Although most probing algorithms just keep probing until they find an
empty slot, probe lengths can be substantially reduced if you track
whether a bucket has actually rejected a key.  This "overflow bit"
is set when an attempt is made to place a key into the bucket but the
bucket was full.  (An especially unlucky key might have to try several
buckets, setting the overflow bit in each.)  Amble and Knuth describe an
overflow bit in the "Further development" section of "Ordered hash tables"
(https://academic.oup.com/comjnl/article/17/2/135/525363).

The overflow bit subsumes the role of a tombstone, since a tombstone's
only effect is to cause a probe search to continue.  Unlike a tombstone,
however, the overflow bit is a property of the keys that were displaced
rather than the key that was erased.  It's only a small step to turn
this into a counter that records the number of displaced keys, and that
can be decremented on erase.  Overflow counts give us both an earlier
exit from probing and the effect of a reference-counted tombstone.
They automatically clean themselves up in a steady-state insert and
erase workload, giving us the upsides of double-hashing without the
normal downsides of tombstones.

## HOW DOES VECTOR FILTERING WORK?

F14 computes a secondary hash value for each key, which we call the key's
tag.  Tags are 1 byte: 7 bits of entropy with the top bit set.  The 14
tags are joined with 2 additional bytes of metadata to form a 16-byte
aligned __m128i at the beginning of the chunk.  When we're looking for a
key we can compare the needle's tag to all 14 tags in a chunk in parallel.
The result of the comparison is a bitmask that identifies only slots in
a chunk that might have a non-empty matching key.  Failing searches are
unlikely to perform any key comparisons, successful searches are likely
to perform exactly 1 comparison, and all of the resulting branches are
pretty predictable.

The vector search is coded using SIMD intrinsics, SSE2 on x86_64 and
NEON on aarch64.  These instructions are a non-optional part of those
platforms (unlike later SIMD instruction sets like AVX2 or SVE), so no
special compilation flags are required.  The exact vector operations
performed differs between x86_64 and aarch64 because aarch64 lacks a
movemask instruction, but the F14 algorithm is the same.

## WHAT ABOUT MEMORY OVERHEAD FOR SMALL TABLES?
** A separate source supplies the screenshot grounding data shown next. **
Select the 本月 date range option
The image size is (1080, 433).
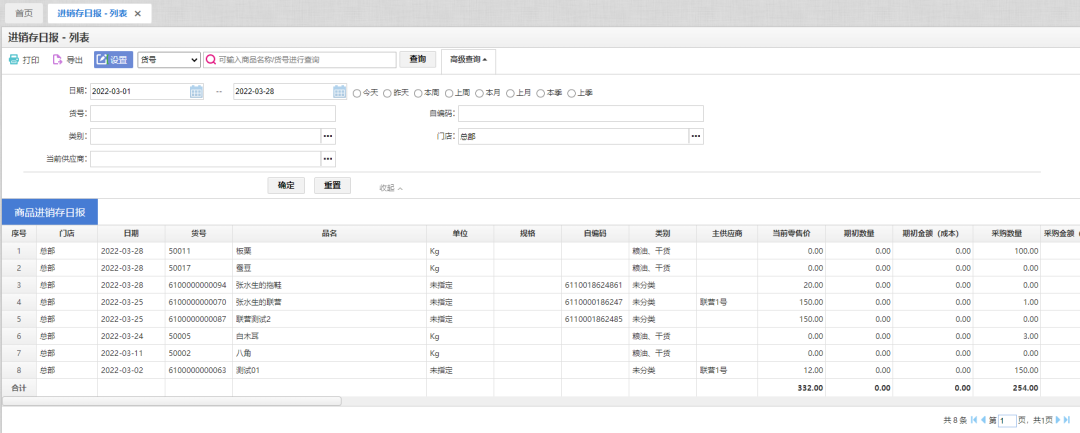point(480,93)
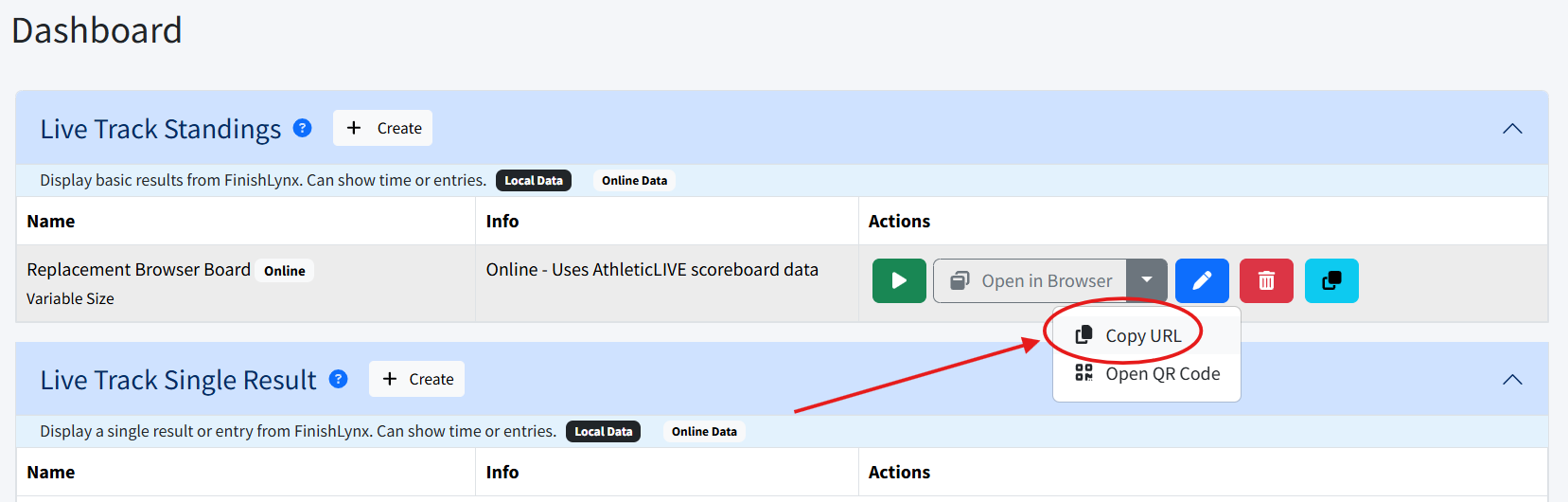The height and width of the screenshot is (502, 1568).
Task: Click the Open in Browser button
Action: click(x=1031, y=280)
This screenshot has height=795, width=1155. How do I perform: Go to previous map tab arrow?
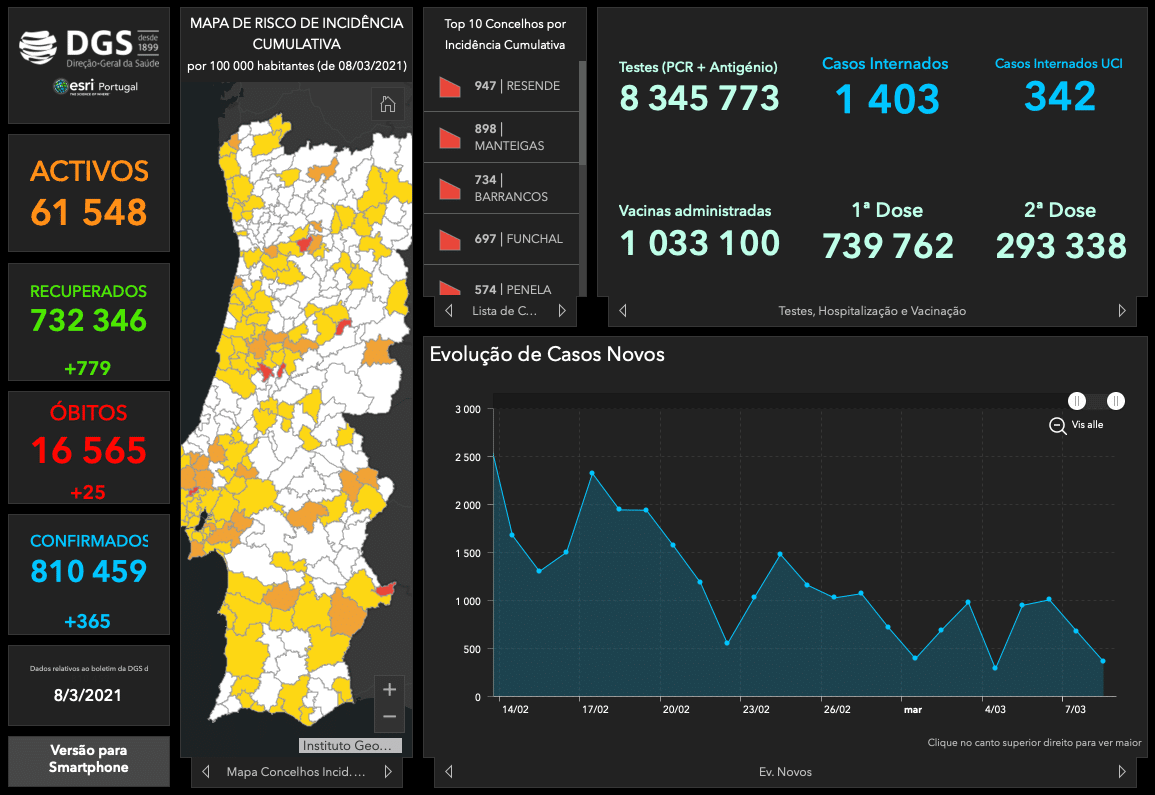coord(206,772)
The F14 algorithm works well for large tables, because the tags can
fit in cache even when the keys and values can't.  Tiny hash tables are
by far the most numerous, however, so it's important that we minimize
the footprint when the table is empty or has only 1 or 2 elements.
Conveniently, tags cause keys to be densely packed into the bottom of
a chunk and filter all memory accesses to the portions of a chunk that
are not used.  That means that we can also support capacities that are
a fraction of 1 chunk with no change to any of the search and insertion
algorithms.  The only change required is in the check to see if a rehash
is required.  F14's first three capacities all use one chunk and one
16-byte metadata vector, but allocate space for 2, 6, and then 14 keys.
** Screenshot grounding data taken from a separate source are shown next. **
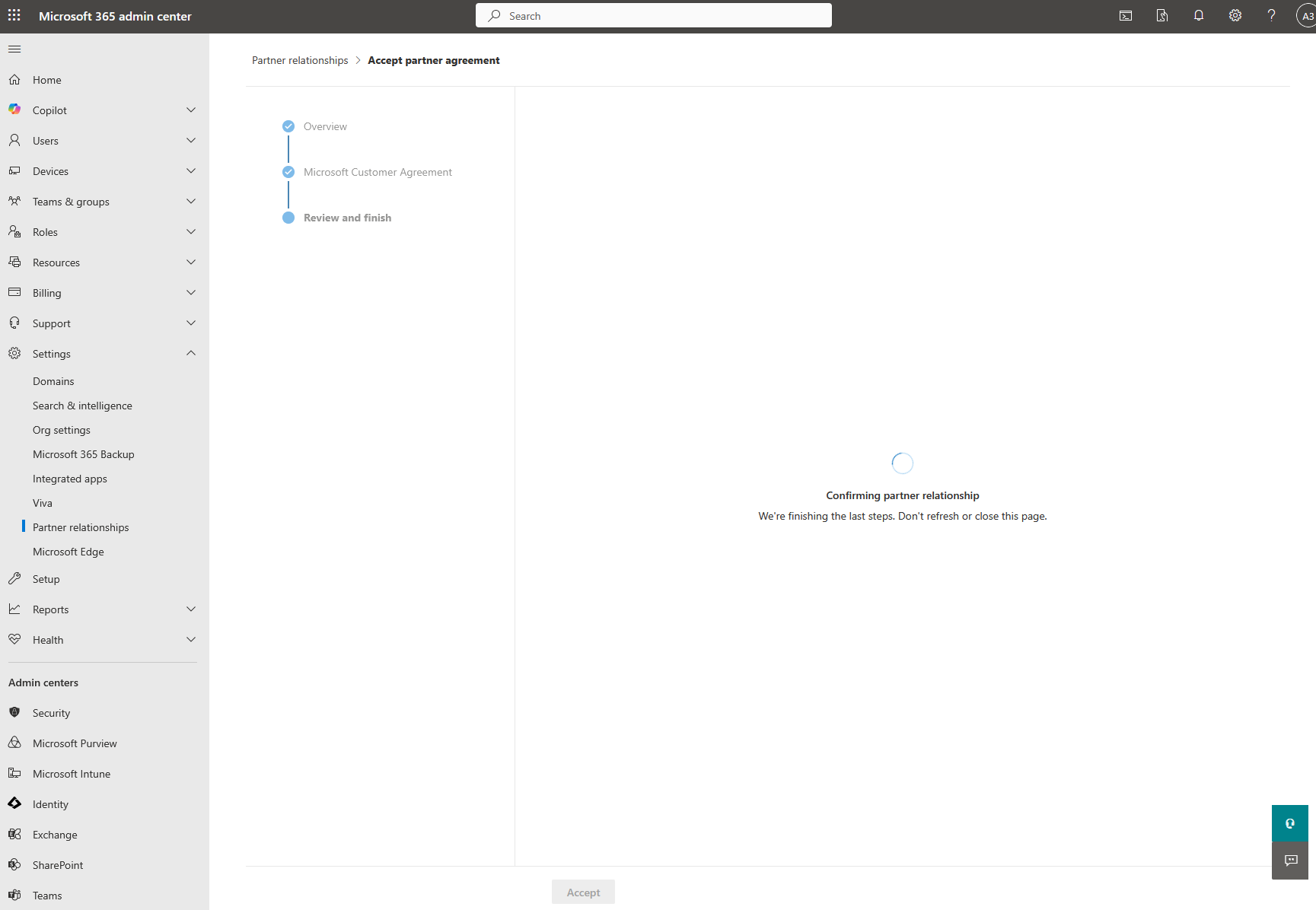Click the Accept button
Viewport: 1316px width, 910px height.
pos(583,892)
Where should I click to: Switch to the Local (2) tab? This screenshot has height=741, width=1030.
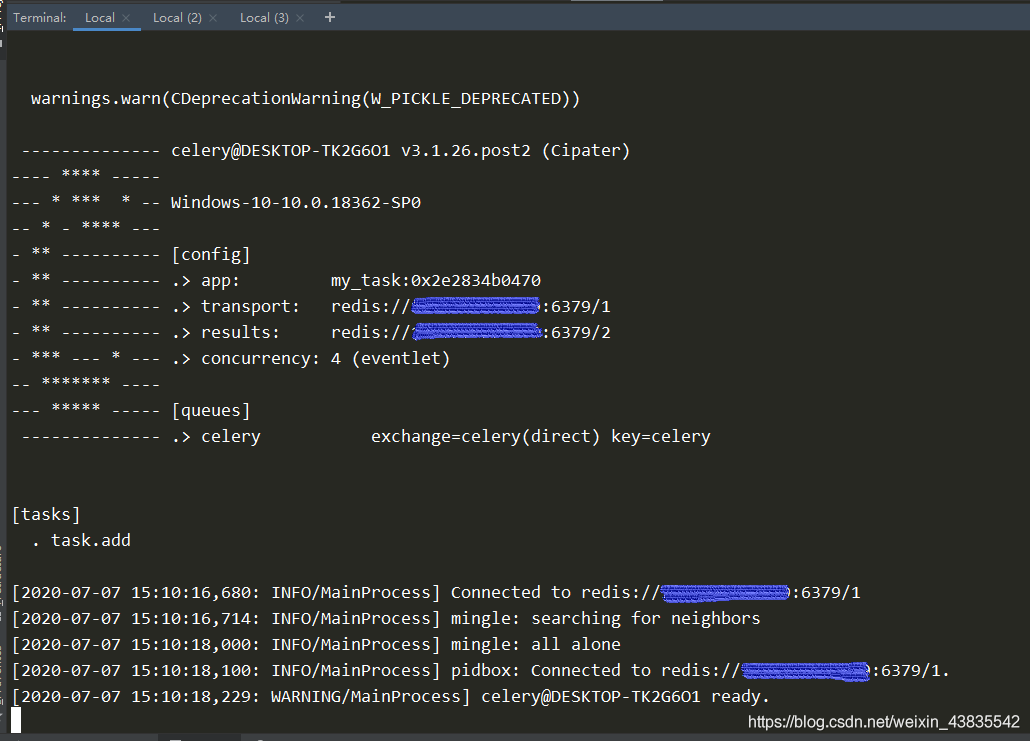pos(177,18)
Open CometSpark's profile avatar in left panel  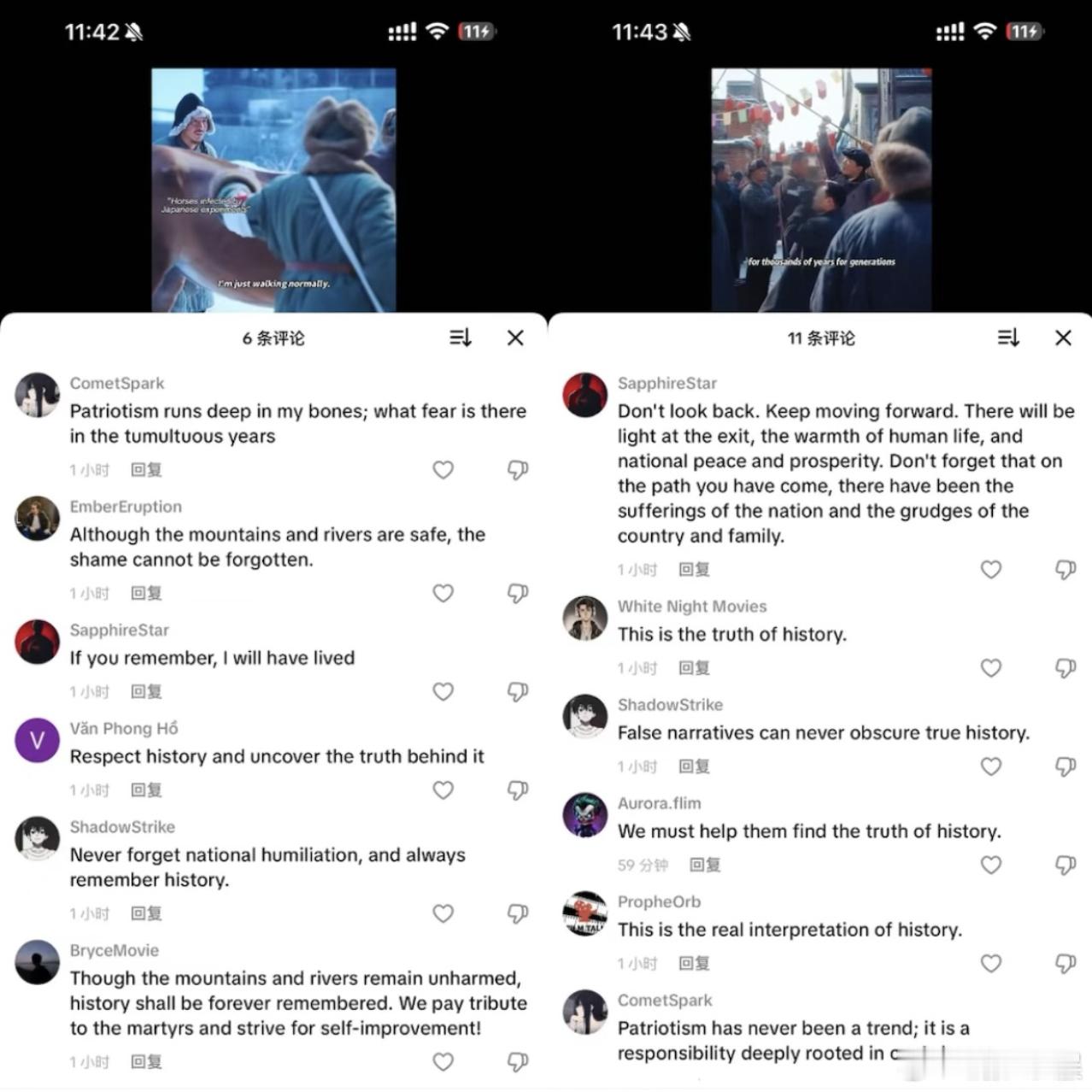coord(38,395)
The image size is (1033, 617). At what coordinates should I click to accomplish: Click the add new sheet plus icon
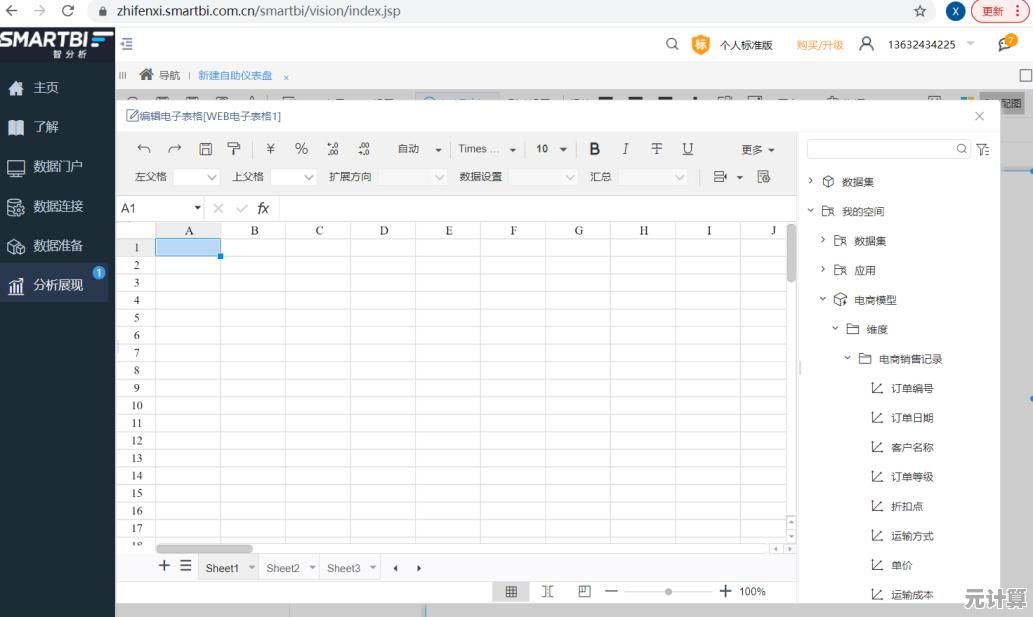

## MEMORY OVERHEAD WITH EXPLICIT CAPACITY REQUEST

When using the vector storage strategy F14 has the option of sizing the
main hash array and the value_type storage array independently. In the
case that an explicit capacity has been requested (`initialCapacity`
passed to a constructor or a call to `reserve` or `rehash`) we take
advantage of this, trying to exactly fit the capacity to the requested
quantity. We also try to exactly fit the capacity for the other storage
strategies if there is only a single chunk. To avoid pathologies from
code that calls `reserve` a lot, doubling is performed for increases
if there is not at least a 1/8 increase in capacity and decreases are
ignored, with the exception of `reserve(n)` for `n <= size()`, which
behaves like `shrink_to_fit`.

## IS F14NODEMAP FULLY STANDARDS-COMPLIANT?

No.  F14 does provide full support for stateful allocators, fancy
pointers, and as many parts of the C++ standard for unordered associative
containers as it can, but it is not fully standards-compliant.
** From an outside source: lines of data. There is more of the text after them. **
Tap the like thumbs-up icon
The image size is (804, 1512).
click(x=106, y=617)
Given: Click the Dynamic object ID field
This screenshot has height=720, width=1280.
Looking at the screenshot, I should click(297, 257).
We don't know of a way to efficiently implement the full bucket API
in a table that uses double-hashed probing, in particular size_type
bucket(key_type const&).  This function must compute the bucket index
for any key, even before it is inserted into the table.  That means
that a local_iterator range can't partition the key space by the chunk
that terminated probing during insert; the only partition choice with
reasonable locality would be the first-choice chunk.  The probe sequence
for a key in double-hashing depends on the key, not the first-choice
chunk, however, so it is infeasible to search for all of the displaced
keys given only their first-choice location.  We're unwilling to use an
inferior probing strategy or dedicate space to the required metadata just
to support the full bucket API.  Implementing the rest of the bucket API,
such as local_iterator begin(size_type), would not be difficult.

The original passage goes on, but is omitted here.